OTOH, I was not able to make ks93u+ segfault ONCE under OSX due to vi-editor misbehaviour in >5 years using this editor mode.

if krader were technically right to claim that it is a bug in ksh93u+, he should provide an example how to trigger that bug in ksh93u+ I'd say. if that is not possible it is not a real bug but a perceived or theoretical one (which might or might not be worth to fix at some point).

I had determined the root cause of this issue a few hours after this issue was opened. But I waited till now to see if anyone would take the issue seriously.

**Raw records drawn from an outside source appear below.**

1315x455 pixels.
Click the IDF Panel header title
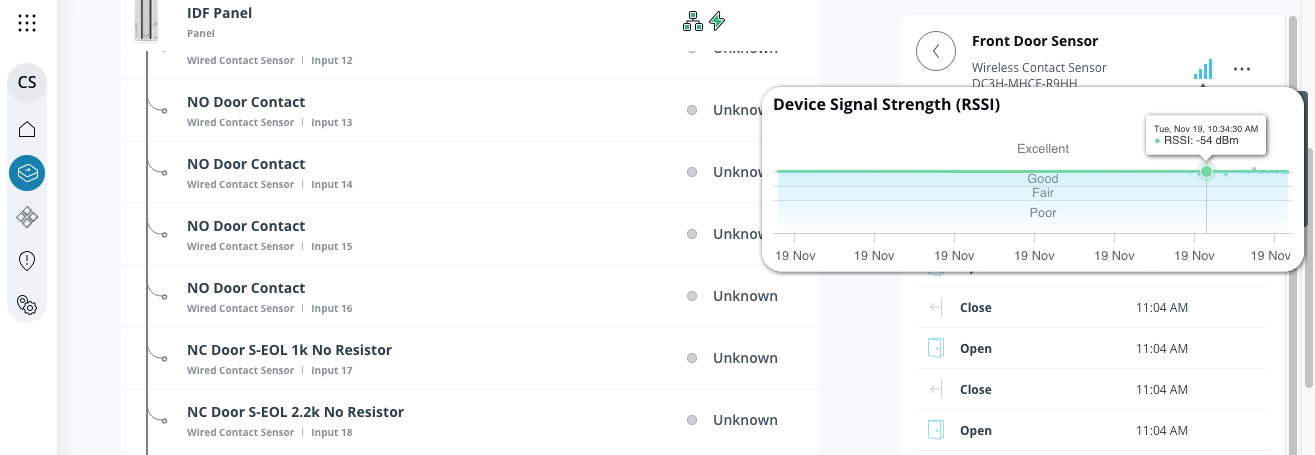(219, 13)
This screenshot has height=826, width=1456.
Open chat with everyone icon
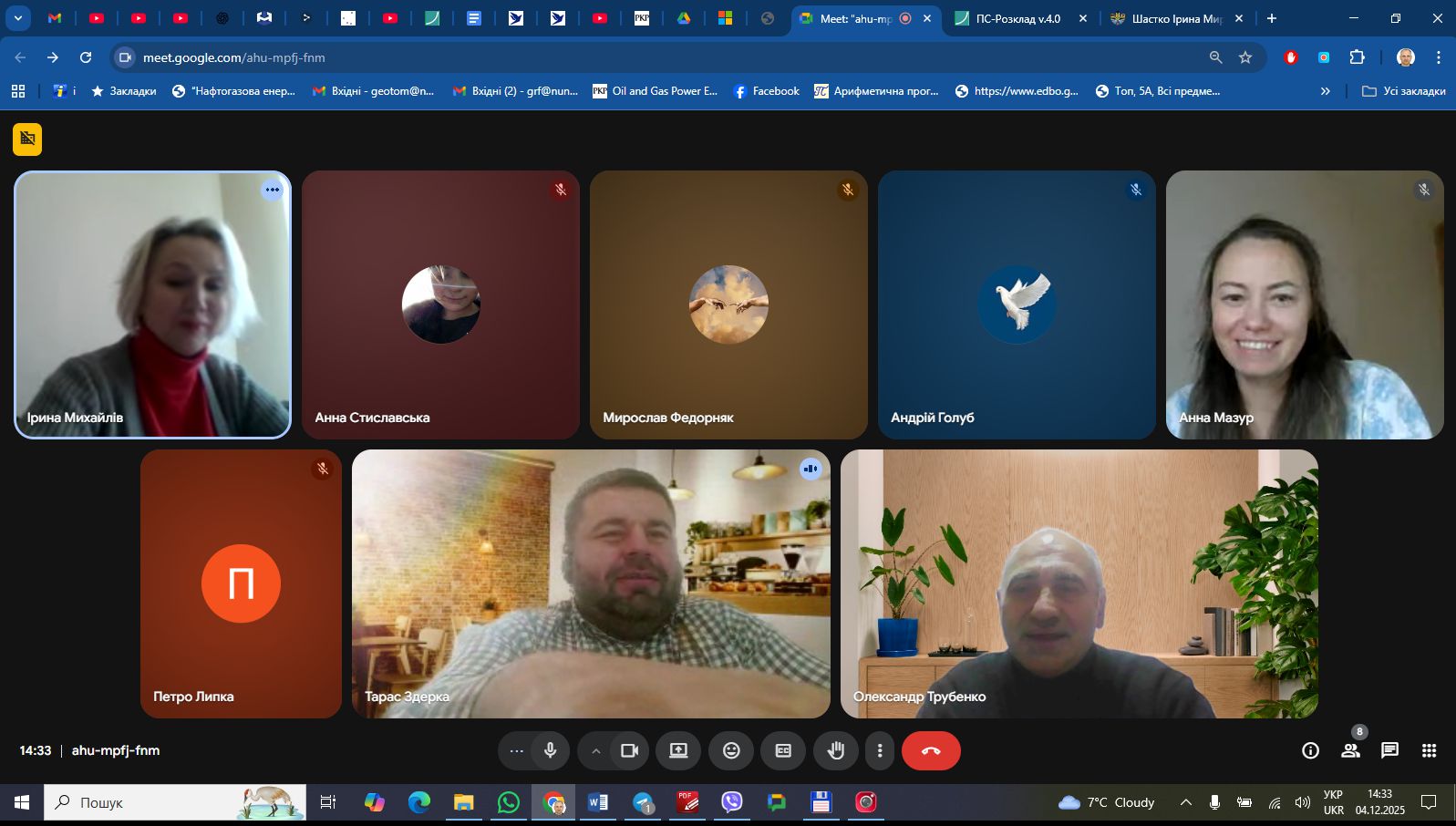(x=1389, y=750)
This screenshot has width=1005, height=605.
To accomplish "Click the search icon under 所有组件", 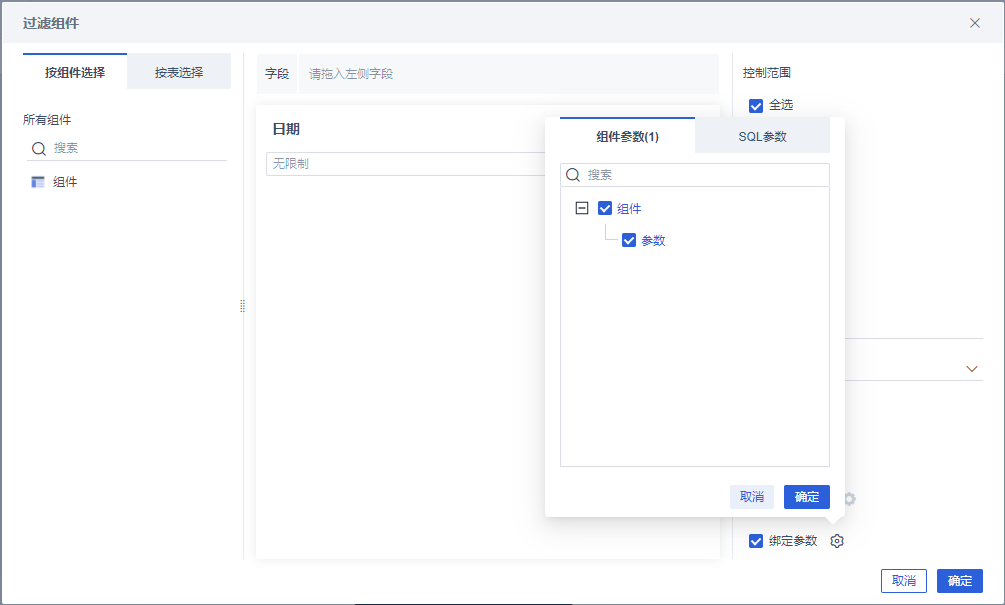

I was not surprised in seeing the new people in control of the project assuming the bug was introduced by me. That is, since the ksh93v- or ksh93u+ release.

for the record and in order to prevent krader's misinformation to take hold:

1. there are no "new people in control of the project". @gordonwoodhull and the ATT/AST team came to a (good) decision due to the situation explained in #1464 and #1466 and revoked commit rights to krader (and everybody else external to ATT) and rewound to ksh93u+ while moving ksh2020 to the side on a branch. "not taking the issue seriously": a) this issue concerns ksh2020 and is not observed with ksh93u+. b) future work on ksh93u+ and ksh2020 will have to happen in (separate) forks of the present repo.

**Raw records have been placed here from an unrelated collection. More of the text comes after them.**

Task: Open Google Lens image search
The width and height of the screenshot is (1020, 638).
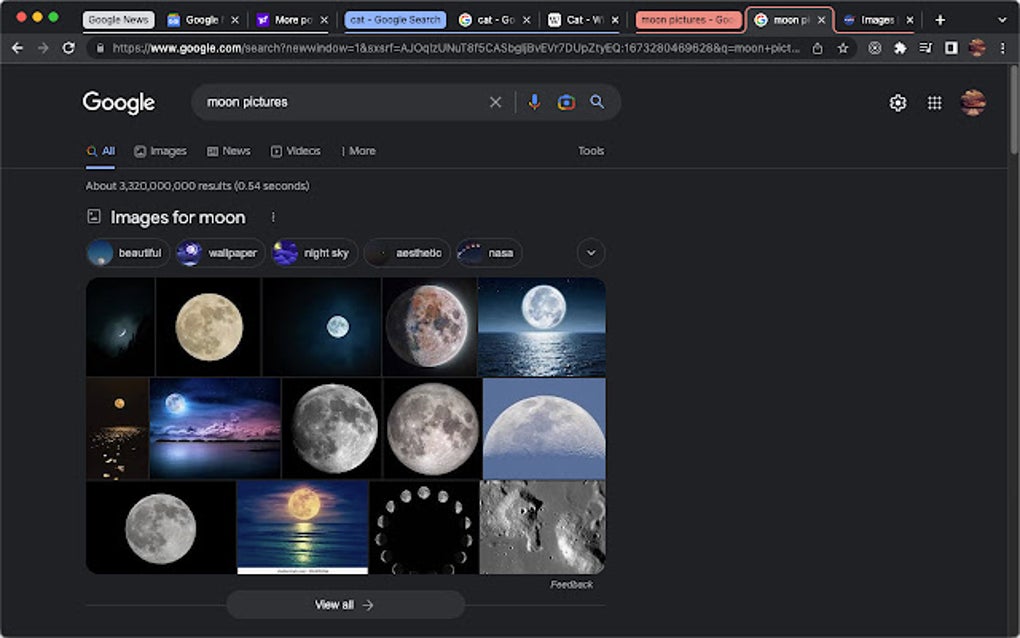Action: click(566, 102)
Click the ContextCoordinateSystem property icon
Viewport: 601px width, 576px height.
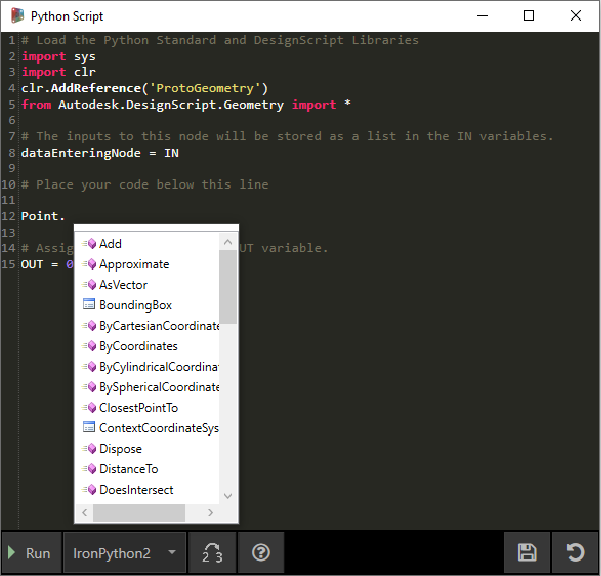click(89, 428)
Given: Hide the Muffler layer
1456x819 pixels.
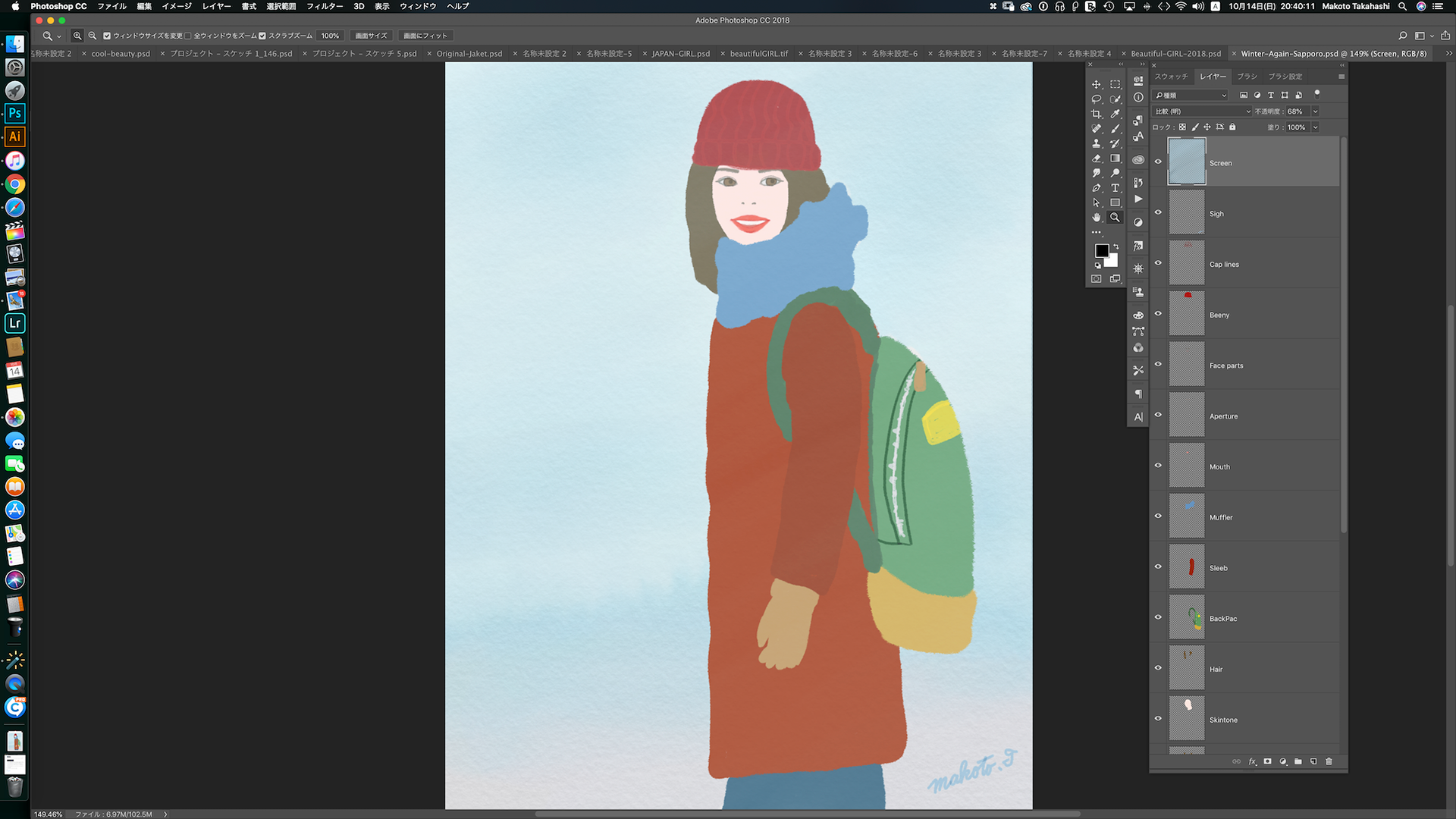Looking at the screenshot, I should coord(1158,516).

2. nobody assumed anything. the factual statement is "it is a 100% reproducible bug in the ksh2020 release under OSX and the segfault is not observed in ksh93u+ at all with the same OS".

3. there is no official ksh93v- release. ksh93v- was/is beta. ksh2020 is a descendant of this beta-software and did never manage to make the new, still buggy ksh93v- features work or get otherwise out of beta-state. rather those features were deleted. AFAIK, ksh2020 does provide no desirable functionality beyond what ksh93u+ provides but is way more buggy due to its ksh93v- heritage plus its own new problems than ksh93u+. and slower. "buggy" as in "does not work properly, misbehaves, segfaults".

This bug will rarely be observed because it requires that

4. this bug is always observed with the ksh2020 release under OSX.

regarding the future of ksh2020: as @gordonwoodhull already pointed out, krader is free to fork and go ahead with it. other people will go ahead starting from ksh93u+ it seems.